**Information supplied**

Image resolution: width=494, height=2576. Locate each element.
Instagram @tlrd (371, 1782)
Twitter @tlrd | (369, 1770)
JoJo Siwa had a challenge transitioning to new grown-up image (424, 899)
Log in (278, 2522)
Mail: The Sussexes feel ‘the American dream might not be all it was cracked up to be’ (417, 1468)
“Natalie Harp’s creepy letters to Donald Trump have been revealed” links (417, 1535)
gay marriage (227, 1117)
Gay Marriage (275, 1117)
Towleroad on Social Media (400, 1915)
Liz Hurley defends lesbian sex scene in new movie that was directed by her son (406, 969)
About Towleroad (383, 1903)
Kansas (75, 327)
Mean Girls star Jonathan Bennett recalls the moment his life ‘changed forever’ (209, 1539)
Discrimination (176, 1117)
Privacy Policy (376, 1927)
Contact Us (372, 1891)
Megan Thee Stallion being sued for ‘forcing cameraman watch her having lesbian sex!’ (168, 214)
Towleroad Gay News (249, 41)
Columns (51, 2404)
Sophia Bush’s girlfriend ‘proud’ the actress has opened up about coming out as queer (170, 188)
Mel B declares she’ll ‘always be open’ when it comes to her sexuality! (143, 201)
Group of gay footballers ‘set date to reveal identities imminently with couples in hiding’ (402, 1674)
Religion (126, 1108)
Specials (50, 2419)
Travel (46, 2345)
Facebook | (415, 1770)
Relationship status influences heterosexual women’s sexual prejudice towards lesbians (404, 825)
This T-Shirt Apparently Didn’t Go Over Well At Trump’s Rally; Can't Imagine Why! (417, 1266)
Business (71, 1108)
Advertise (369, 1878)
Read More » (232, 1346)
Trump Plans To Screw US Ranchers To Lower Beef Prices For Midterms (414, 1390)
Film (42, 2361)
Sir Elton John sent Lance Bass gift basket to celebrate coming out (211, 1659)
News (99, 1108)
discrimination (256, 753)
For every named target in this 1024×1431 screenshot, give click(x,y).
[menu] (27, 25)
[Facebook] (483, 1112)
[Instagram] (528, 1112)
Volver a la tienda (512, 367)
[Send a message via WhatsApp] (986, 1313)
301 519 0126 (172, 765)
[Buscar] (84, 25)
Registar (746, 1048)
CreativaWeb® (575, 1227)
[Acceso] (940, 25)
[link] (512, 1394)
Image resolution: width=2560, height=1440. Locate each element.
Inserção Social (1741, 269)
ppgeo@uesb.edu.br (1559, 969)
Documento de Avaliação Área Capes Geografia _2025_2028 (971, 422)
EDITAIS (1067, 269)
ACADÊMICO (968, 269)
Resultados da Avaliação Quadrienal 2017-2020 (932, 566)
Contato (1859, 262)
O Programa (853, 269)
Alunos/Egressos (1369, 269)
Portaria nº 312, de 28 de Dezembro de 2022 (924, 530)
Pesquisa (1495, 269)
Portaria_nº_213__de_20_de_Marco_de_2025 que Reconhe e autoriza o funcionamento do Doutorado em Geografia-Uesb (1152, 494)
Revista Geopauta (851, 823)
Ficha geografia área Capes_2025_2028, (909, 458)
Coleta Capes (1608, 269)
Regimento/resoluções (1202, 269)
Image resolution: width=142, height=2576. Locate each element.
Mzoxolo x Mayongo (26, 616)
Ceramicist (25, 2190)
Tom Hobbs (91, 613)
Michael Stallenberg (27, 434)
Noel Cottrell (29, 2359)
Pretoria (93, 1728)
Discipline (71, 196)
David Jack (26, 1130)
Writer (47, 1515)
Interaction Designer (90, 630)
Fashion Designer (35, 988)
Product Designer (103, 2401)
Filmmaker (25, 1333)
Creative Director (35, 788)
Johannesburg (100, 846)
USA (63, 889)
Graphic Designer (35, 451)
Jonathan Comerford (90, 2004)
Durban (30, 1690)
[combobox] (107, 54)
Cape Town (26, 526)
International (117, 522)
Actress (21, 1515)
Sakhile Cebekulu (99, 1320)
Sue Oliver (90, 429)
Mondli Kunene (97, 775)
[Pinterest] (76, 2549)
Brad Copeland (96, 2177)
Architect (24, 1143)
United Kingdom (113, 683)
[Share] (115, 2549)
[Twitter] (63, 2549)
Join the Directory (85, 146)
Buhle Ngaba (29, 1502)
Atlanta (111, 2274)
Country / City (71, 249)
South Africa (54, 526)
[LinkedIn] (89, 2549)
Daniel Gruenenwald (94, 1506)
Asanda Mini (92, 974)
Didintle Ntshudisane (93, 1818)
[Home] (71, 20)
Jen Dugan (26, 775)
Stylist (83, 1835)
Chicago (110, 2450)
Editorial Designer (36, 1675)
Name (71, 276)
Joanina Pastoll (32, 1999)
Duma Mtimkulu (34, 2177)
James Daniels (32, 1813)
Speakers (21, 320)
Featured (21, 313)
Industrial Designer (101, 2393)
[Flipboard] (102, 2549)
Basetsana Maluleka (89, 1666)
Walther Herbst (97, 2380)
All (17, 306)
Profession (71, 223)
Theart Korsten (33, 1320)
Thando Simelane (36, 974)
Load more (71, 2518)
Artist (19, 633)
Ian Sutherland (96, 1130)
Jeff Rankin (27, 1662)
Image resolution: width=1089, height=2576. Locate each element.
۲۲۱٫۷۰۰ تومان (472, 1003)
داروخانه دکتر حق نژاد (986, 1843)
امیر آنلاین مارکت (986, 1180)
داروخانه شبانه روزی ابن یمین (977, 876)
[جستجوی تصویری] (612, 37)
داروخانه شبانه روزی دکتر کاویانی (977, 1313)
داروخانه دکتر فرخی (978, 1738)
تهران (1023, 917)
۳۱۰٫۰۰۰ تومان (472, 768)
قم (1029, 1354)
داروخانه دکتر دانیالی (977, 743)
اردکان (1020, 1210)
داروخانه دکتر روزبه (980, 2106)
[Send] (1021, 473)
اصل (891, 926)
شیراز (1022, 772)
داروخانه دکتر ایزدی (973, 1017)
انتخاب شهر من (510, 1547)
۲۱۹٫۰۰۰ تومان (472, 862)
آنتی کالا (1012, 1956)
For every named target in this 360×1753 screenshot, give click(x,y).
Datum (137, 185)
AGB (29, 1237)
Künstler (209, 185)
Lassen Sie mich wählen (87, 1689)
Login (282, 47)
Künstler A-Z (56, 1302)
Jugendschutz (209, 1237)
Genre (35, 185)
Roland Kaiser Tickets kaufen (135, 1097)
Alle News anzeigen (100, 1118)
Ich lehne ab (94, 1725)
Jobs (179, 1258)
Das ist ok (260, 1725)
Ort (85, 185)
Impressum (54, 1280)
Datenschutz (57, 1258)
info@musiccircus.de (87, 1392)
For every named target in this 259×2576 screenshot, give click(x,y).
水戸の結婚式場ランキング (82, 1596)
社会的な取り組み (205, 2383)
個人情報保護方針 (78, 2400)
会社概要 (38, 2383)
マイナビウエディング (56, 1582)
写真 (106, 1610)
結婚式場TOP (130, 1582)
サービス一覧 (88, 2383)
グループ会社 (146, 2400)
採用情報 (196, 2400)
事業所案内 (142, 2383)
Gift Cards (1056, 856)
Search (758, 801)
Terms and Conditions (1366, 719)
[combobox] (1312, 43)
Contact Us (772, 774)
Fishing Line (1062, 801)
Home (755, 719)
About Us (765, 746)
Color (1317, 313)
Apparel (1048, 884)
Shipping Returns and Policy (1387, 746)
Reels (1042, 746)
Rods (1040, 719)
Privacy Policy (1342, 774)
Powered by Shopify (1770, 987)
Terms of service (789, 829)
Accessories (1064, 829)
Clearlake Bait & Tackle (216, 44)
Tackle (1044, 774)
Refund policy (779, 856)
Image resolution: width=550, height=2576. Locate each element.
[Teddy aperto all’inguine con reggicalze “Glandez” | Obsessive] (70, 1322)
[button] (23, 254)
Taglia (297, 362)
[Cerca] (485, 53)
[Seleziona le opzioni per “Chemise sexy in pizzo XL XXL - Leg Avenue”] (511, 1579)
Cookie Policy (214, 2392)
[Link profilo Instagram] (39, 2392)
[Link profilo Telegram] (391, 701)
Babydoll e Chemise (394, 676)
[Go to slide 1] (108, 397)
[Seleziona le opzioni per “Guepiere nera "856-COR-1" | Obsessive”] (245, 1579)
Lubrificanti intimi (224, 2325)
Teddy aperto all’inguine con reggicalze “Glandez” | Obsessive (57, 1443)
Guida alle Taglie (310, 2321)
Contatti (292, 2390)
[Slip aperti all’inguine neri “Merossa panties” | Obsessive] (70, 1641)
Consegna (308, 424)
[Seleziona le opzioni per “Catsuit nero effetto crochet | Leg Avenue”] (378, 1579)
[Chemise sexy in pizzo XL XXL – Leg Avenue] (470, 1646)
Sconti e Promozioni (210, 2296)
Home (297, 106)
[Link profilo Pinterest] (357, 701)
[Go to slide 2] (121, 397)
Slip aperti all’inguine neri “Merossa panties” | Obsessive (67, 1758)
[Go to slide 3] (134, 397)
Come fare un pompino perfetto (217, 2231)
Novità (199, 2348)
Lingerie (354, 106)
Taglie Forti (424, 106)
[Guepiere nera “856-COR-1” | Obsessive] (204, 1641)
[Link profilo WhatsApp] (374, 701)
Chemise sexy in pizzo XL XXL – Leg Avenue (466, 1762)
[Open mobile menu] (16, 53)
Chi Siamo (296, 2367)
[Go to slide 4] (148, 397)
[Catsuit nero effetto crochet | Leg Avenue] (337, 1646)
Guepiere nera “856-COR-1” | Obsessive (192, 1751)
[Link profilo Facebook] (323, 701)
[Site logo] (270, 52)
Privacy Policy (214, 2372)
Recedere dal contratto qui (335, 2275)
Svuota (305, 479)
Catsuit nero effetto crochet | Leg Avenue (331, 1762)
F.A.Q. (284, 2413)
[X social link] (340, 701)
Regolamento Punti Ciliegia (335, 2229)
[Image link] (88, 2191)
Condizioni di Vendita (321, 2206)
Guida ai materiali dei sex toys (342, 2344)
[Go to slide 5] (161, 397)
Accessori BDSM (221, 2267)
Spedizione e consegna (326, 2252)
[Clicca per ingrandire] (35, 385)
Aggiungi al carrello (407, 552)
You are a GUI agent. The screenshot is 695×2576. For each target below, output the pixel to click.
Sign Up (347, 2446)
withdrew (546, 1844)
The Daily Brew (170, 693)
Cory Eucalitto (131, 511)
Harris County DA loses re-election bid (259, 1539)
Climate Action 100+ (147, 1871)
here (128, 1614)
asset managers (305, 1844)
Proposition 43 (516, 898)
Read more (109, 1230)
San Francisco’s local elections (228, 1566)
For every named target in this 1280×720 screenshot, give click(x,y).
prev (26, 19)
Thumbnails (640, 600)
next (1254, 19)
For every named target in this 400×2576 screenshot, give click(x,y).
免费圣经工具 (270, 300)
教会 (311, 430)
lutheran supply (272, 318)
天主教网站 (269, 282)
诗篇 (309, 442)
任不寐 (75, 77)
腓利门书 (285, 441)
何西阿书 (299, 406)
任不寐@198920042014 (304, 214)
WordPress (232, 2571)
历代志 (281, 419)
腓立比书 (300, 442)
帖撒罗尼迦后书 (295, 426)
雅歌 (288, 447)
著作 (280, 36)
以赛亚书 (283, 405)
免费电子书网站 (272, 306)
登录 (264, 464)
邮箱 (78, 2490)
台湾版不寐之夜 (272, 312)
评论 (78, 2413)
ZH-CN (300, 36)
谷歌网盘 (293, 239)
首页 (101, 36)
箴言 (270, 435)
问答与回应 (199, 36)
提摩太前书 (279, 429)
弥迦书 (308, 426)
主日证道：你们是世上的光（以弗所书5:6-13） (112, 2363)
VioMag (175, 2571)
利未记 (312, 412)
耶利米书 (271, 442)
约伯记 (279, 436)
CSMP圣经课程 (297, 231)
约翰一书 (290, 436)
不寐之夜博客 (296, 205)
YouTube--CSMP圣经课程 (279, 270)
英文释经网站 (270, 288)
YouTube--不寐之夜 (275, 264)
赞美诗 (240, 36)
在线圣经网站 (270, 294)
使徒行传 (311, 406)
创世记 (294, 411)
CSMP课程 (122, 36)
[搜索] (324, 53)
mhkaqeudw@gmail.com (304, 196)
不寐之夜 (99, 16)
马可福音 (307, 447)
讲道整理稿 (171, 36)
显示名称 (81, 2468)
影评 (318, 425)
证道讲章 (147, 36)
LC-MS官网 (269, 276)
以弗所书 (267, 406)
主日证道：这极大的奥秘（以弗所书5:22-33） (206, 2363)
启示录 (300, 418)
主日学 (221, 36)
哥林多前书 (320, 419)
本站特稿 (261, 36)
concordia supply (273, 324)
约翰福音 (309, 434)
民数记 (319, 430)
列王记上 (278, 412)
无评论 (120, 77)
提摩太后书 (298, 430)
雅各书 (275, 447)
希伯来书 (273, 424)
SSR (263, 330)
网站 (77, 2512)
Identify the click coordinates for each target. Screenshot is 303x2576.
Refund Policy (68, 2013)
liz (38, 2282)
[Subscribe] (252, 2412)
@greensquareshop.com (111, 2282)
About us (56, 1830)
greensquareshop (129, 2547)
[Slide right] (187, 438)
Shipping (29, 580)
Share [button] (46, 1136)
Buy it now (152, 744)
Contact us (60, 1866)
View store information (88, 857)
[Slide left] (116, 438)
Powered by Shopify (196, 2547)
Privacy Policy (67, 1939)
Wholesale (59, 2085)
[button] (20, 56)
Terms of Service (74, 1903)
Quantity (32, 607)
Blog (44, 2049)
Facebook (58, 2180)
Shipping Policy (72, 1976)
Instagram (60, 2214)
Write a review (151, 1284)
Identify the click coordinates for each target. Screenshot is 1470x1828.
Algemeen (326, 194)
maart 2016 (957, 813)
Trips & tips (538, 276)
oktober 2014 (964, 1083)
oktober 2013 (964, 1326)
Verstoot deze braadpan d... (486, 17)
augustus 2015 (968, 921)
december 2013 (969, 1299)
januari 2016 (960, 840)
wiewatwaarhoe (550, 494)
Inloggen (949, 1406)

**Work request**
Set down, word for word and with no other lines, the listing from the line marked by "[Slide left] (116, 438)" through its final line.

**Response below**
[Slide left] (116, 438)
Powered by Shopify (196, 2547)
Privacy Policy (67, 1939)
Wholesale (59, 2085)
[button] (20, 56)
Terms of Service (74, 1903)
Quantity (32, 607)
Blog (44, 2049)
Facebook (58, 2180)
Shipping Policy (72, 1976)
Instagram (60, 2214)
Write a review (151, 1284)
Identify the click coordinates for each target. Screenshot is 1470x1828.
Algemeen (326, 194)
maart 2016 (957, 813)
Trips & tips (538, 276)
oktober 2014 (964, 1083)
oktober 2013 (964, 1326)
Verstoot deze braadpan d... (486, 17)
augustus 2015 (968, 921)
december 2013 (969, 1299)
januari 2016 (960, 840)
wiewatwaarhoe (550, 494)
Inloggen (949, 1406)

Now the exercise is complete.